Apiary
- Designers: Connie Vogelmann
- Illustrators: Kwanchai Moriya
- Publishers: Stonemaier Games
- Publication: 2023; 2 years ago
- Genres: Strategy game; Tile-based game;
- Players: 1–5
- Playing time: 60–90 minutes
- Age range: 14+

= Apiary (board game) =

Board game

Apiary is a tile-based strategy game designed by Connie Vogelmann and published in 2023 by Stonemaier Games. Players control a faction of spacefaring bees as they explore, gather resources, and advance their hive before hibernation.

== Publishing history ==
Apiary was the design debut of Connie Vogelmann and was illustrated by Kwanchai Moriya. It was first available for digital purchase from the Stonemaier Games website and at the 2023 Essen Spiel before its retail release in November of 2023.

== Gameplay ==
Apiary is played on one shared board with sections such as an exploration map where the "QueenShip" token can be moved around through space, the "Hibernation Comb" where advanced bees are placed into hibernation, and locations for advancement tiles, carving tiles, and Seed Cards, representing the different actions a player can take on their turn. Each player receives a hive mat where their individual faction of bees will build their civilization, and a docking mat which has two sections: the landing area where their non-active bee tokens are stored, and the active pool where bee tokens which are ready to be put into play are kept. Worker bees each have a Strength value from 1 to 4 which can be increased during play.

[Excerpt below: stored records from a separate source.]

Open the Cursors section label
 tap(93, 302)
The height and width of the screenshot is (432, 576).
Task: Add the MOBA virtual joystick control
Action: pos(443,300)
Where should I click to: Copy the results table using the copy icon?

On their turn, a player chooses to either place a worker bee from their docking mat into play or retrieve all their in-play pieces, collect income, and increase each bee's Strength by 1. If a worker bee is placed on an occupied tile, the piece there is replaced and "bumped" back to either its hive's landing area with no Strength increase or its active pool with a Strength increase of one. Income is collected from farm tiles when a worker moves into its landing area. A bee placed on a tile performs the action depicted on it:

- Explore: Move the QueenShip spaces equal to the sum Strength of the workers on Explore tiles, reveal the ending planet if unexplored, and gain the planet's depicted Resource Tokens.
- Advance: Pay the resource cost on an unused tile to place it in the player's hive, then gain that tile's benefit.
- Grow: Add a Strength-1 worker to the player's active pool and choose whether to pay resources to add additional spaces for building to the hive.
- Convert: Pay basic resources (pollen, fiber, water) to gain other basic resources or more advanced ones (wax, honey).
- Research: Draw a Seed Card, which can be discarded at the end of any turn to gain the one-time reward or resources.
- Carve: Pay honey to claim an unused carving tile and place it in the player's hive.

Strength-4 workers gain additional benefits when they take an action, can plant Seed Cards for end-game victory points instead of discarding them, and are the only pieces that can be placed on Carve spaces; if one of these pieces would ever move back to its hive or increase level, the player instead places a Hibernation Token in the Hibernation Comb, receives the listed reward, and discards the worker.

Various action bonuses and excess resources discarded at the end of each player's turn earn Queen's Favor points, which are tracked along the Queen's Favor Track on the main board. The game ends one final turn after either the Hibernation Comb becomes full or a player uses all of their Hibernation Tokens, and the winner is the player with the most victory points. Victory points are awarded both during and after the game for hive size, Seed Cards, action bonuses, position along the Queen's Favor track, and more.

== Reception ==
IGN rated Apiary 8/10, with Matt Thrower noting that "it has enough interaction to interest those who like to engage directly with their fellow players" but "perhaps leans too often on the comfortable conventions of its straight-laced genre" and that "despite its appealing theme, and it really needs repeat plays to get to grips with its rich systems". Charlie Hall, writing for Polygon, praised the gameplay and illustrations, writing that "The game is excellent, easy to teach, and rewards multiple playthroughs" but heavily criticizing that the game's art is largely obscured by tokens and pieces when playing. In a review for Paste, Keith Law praised Apiary's game design and illustrations, reservedly recommending the game but concluding that "I just couldn’t connect with it like I thought I would after the first play".